Lorsqu’il rentre de son exil le 18 janvier dernier, quatre jours après la chute de Ben Ali, il annonce déjà sa candidature à la présidence de la République, geste qui ne surprend pas ceux qui connaisse Marzouki, un homme passionné et pressé. Peu après le résultat du vote le déclarant président "de la première république arabe libre[2] ", il a déclaré être "conscient  du volume de la confiance placée en sa personne par les Constituants et le peuple tunisien, considérant cette responsabilité comme étant "un rêve pour tout être humain" .

La Tunisie aujourd’hui libre de s’exprimer, n’est pas unanime face à cette élection présidentielle. Des éditorialistes, des personnalités politiques, de nombreux utilisateurs des réseaux sociaux[3] font remarquer le silence "éloquent" de Moncef Marzouki suite aux déclarations des dirigeants d’Ennahda relatives au califat ainsi que ses propos "très vagues", voire "diplomatiques" sur les agissements des salafistes à la faculté de lettres de l’Université de la Manouba[4] en vue d’imposer l’acceptation du voile intégral par les universitaires dans cet établissement. Cette attitude ne surprend pas de la part de celui qui, tout en étant militant convaincu des droits de l’Homme, considérait depuis longtemps qu’il fallait composer avec les islamistes.

Les longues heures de débat de ces derniers jours à l’ANC sur les attributions du président de la République que le parti Ennahda voulait limiter au point d’en faire un poste honorifique, n’ont pas altéré la confiance que Marzouki porte à la troïka. A la question d’un journaliste à propos des prérogatives que lui confère la projet de la "petite constitution" régissant le pouvoir présidentiel, il répond : "Je suis satisfait de tous les accords conclus par la coalition entre Ennahda, le CPR et Ettakatol, donc des prérogatives du président de la République"[5]. Le sera-il encore longtemps ?
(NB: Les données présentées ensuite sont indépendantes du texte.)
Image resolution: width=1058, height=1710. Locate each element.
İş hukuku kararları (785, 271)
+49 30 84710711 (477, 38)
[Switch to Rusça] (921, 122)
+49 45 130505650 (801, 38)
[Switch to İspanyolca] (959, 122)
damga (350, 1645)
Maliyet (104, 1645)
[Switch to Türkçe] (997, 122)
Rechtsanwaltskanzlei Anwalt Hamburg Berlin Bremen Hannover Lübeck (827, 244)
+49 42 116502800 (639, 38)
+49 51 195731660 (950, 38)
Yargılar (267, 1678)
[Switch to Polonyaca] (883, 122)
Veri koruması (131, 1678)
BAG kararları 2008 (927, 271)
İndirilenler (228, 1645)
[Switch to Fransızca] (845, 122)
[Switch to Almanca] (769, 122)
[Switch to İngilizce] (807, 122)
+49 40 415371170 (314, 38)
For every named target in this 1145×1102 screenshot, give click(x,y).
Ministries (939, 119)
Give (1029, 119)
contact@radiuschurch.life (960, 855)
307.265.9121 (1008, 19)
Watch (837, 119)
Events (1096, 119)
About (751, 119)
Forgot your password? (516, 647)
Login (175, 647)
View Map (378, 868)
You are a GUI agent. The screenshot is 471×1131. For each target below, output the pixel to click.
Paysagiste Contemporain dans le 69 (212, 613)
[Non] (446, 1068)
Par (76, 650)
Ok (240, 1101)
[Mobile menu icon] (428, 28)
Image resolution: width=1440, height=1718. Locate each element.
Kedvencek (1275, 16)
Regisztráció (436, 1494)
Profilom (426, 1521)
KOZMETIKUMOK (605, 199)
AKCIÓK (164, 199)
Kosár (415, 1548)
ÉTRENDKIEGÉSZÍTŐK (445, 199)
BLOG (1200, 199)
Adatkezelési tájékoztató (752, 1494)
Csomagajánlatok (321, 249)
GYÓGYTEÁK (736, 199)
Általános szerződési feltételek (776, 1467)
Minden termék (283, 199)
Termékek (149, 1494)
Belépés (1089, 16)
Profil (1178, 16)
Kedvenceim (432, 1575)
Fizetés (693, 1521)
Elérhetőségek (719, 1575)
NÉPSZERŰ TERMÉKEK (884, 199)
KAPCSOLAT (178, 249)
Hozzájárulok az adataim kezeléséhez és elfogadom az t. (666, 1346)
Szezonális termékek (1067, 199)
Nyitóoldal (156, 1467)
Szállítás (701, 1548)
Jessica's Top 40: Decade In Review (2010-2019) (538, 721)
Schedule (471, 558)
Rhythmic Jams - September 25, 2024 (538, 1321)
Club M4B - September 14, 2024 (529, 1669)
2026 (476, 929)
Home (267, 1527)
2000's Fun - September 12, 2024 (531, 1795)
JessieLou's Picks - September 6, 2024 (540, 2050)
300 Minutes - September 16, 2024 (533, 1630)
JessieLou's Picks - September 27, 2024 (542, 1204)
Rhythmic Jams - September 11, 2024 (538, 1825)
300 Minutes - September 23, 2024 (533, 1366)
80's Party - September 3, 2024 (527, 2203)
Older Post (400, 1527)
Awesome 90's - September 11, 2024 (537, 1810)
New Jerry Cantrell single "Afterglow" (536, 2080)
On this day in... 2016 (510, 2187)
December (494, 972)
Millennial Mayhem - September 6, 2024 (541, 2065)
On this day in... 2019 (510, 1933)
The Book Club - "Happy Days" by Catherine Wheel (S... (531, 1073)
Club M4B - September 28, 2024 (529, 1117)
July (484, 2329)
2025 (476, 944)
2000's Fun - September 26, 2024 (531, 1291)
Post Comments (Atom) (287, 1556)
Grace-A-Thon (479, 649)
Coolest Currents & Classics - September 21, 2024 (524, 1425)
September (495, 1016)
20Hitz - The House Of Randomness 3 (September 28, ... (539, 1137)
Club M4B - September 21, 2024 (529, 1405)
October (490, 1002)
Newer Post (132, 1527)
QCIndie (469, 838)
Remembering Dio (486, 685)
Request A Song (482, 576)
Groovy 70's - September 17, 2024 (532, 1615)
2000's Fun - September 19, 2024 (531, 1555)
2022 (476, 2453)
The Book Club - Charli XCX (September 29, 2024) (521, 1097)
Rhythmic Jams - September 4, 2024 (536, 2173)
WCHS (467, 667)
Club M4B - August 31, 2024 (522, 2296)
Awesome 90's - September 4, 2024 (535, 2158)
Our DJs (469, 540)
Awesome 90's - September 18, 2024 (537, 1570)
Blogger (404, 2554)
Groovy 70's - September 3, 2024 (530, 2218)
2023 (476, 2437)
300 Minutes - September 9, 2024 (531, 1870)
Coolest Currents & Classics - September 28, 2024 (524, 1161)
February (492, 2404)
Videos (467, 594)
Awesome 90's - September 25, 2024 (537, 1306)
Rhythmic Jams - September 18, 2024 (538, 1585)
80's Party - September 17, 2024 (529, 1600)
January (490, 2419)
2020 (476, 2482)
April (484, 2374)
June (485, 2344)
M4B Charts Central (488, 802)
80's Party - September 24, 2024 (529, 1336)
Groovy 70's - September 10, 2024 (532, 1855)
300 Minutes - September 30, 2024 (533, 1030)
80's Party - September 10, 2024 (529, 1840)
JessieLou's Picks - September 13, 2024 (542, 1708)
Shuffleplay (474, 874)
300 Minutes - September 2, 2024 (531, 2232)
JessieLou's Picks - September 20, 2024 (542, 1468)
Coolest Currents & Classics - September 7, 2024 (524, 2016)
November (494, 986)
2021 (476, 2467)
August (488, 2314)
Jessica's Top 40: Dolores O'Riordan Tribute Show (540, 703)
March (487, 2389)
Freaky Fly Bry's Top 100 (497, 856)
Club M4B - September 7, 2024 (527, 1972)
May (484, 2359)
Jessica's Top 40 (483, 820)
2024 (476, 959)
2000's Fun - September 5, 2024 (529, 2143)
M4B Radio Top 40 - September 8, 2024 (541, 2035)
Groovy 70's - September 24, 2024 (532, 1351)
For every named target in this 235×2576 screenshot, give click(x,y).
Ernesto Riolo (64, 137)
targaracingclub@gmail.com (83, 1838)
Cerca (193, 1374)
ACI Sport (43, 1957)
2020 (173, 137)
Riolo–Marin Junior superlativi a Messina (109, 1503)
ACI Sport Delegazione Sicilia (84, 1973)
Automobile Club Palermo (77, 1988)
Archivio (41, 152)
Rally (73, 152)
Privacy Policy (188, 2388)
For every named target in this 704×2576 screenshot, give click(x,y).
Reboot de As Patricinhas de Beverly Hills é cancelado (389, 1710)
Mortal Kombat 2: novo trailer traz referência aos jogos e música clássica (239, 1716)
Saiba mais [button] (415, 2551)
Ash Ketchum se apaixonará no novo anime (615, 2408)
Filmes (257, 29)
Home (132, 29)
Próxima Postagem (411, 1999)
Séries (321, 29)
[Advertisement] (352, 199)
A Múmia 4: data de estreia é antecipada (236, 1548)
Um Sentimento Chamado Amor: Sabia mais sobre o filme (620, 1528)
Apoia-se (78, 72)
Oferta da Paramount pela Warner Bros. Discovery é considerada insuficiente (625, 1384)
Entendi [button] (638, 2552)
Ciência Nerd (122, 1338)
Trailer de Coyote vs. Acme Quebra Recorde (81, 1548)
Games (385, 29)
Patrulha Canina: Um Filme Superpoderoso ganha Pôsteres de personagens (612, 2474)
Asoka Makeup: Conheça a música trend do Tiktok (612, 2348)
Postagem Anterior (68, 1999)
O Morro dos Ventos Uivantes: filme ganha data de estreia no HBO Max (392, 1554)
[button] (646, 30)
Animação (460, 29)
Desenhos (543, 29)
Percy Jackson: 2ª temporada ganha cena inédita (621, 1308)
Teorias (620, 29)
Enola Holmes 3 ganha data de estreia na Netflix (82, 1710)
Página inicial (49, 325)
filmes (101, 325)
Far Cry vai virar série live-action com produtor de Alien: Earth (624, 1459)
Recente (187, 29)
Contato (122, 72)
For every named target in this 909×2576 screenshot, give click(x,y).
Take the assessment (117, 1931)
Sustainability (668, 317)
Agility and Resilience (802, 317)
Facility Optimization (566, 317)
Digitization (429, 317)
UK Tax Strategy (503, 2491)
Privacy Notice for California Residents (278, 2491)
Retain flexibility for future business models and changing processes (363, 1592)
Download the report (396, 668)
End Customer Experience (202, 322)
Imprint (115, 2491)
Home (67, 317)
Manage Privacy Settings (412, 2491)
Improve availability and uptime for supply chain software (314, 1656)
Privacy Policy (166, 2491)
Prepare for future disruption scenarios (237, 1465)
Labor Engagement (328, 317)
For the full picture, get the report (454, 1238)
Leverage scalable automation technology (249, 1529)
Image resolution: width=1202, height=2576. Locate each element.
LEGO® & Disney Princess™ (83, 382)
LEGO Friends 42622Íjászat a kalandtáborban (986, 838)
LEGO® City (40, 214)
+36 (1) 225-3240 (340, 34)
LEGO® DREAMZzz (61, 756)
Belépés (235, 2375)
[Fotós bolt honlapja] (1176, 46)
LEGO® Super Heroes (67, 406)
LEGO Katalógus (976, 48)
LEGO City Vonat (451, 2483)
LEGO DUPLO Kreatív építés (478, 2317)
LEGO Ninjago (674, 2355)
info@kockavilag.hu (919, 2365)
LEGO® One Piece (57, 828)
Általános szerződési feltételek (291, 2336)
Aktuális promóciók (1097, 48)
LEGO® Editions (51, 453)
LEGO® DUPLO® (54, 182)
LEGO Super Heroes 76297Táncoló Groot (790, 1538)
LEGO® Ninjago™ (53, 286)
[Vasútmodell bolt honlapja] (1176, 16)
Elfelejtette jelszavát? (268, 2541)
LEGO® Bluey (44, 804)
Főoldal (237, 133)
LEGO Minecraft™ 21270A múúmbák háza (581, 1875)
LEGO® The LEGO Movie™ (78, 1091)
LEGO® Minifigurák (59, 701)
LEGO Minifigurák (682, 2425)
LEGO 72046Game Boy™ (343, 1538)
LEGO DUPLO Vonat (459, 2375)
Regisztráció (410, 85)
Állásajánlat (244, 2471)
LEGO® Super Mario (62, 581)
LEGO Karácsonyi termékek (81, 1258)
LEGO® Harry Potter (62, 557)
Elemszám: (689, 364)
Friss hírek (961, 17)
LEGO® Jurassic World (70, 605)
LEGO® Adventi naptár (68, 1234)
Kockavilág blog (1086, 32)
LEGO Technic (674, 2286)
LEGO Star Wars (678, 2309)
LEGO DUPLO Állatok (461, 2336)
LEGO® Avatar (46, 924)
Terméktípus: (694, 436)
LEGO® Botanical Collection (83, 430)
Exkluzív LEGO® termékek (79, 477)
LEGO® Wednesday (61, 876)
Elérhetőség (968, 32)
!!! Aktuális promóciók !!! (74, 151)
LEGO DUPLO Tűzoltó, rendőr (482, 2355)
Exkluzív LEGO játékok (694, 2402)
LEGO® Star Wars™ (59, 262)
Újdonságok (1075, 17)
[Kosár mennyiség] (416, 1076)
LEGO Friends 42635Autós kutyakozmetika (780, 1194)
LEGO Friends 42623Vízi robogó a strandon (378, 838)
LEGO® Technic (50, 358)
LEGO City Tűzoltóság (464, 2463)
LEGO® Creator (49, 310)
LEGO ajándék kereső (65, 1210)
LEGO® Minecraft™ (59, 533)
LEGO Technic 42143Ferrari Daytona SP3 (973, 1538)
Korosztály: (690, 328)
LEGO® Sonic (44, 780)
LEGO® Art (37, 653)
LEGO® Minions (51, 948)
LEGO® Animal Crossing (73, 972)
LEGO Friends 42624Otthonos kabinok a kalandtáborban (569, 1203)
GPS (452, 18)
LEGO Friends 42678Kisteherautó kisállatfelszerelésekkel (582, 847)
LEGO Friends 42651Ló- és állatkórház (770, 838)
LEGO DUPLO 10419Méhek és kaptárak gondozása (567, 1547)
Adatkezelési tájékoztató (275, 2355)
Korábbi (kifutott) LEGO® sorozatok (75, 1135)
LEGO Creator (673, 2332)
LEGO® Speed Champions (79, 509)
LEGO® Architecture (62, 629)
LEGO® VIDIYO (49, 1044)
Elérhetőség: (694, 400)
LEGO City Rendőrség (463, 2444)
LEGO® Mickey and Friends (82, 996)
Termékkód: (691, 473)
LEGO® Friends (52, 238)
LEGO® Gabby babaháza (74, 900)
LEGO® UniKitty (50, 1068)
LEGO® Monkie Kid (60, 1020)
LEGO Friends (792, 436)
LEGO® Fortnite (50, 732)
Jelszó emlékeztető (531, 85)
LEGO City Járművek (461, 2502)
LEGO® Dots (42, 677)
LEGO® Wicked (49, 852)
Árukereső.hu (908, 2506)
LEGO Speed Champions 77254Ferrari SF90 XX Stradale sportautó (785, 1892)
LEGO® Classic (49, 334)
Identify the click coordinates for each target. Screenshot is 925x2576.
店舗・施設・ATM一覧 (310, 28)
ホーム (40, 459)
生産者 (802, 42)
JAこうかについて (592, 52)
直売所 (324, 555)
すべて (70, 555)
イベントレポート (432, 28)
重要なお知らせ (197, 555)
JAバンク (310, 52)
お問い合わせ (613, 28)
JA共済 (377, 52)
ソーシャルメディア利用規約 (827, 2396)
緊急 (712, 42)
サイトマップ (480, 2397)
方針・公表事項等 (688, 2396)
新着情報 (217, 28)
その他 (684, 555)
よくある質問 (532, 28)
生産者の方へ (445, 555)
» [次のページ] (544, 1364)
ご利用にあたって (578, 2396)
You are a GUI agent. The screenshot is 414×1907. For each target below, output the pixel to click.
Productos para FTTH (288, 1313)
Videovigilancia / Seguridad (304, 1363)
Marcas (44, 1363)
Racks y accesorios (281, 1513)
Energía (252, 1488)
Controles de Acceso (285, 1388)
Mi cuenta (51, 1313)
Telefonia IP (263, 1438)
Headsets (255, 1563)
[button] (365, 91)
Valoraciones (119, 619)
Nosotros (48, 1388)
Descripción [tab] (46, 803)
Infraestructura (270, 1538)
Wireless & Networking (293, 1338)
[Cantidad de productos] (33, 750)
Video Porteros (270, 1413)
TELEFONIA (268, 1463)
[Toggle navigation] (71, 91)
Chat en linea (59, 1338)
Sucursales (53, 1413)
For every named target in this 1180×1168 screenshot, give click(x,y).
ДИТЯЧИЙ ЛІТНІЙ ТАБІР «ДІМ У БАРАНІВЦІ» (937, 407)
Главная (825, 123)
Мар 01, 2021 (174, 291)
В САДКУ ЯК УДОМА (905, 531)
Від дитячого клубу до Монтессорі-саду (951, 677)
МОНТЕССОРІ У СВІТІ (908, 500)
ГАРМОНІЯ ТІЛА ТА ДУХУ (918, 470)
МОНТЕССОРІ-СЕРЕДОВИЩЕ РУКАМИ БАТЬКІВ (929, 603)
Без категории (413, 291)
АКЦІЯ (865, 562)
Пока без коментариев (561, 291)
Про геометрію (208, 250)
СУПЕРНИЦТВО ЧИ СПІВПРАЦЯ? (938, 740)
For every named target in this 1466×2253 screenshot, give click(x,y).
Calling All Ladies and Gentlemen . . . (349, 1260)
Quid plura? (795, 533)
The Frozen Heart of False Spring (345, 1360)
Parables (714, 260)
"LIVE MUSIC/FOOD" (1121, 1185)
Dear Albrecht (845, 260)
Les militants de son parti qui vont choisir dans les prochains jours un nouveau dirigeant en remplacement de l’actuel, appelé dès demain à sa nouvelle fonction, entendent bien construire une Tunisie nouvelle démocratique et respectueuse des droits de l’Homme. L’ancien militant de la LTDH aura peut être plus tôt qu’il n’imagine, à choisir entre les principes qu’il a défendus avec acharnement depuis une trentaine d’années  et le silence, prix à payer pour garder le poste tant attendu.



[1] Bourguiba, libérateur de la Tunisie a été le premier président élu en 1957, alors très populaire. Ben Ali a été élu le 2 avril 1989 dans un climat de consensus politique qui allait  jusqu’au mouvement Ennahdha. Foued Mebazaa, ancien président de l’Assemblée Nationale exerce la fonction de président de la République par intérim depuis le 15 janvier 2011.

[2] Titre de sa page Facebook.

[3] La Tunisie compte deux millions et demi d’utilisateurs de Facebook.

[4] Dernièrement, Habib Kasdaghli, doyen de la Faculté de Lettres de la Manouba a été séquestré une journée par des salafistes étrangers à l’établissement qui refusent actuellement de quitter les locaux de l’université.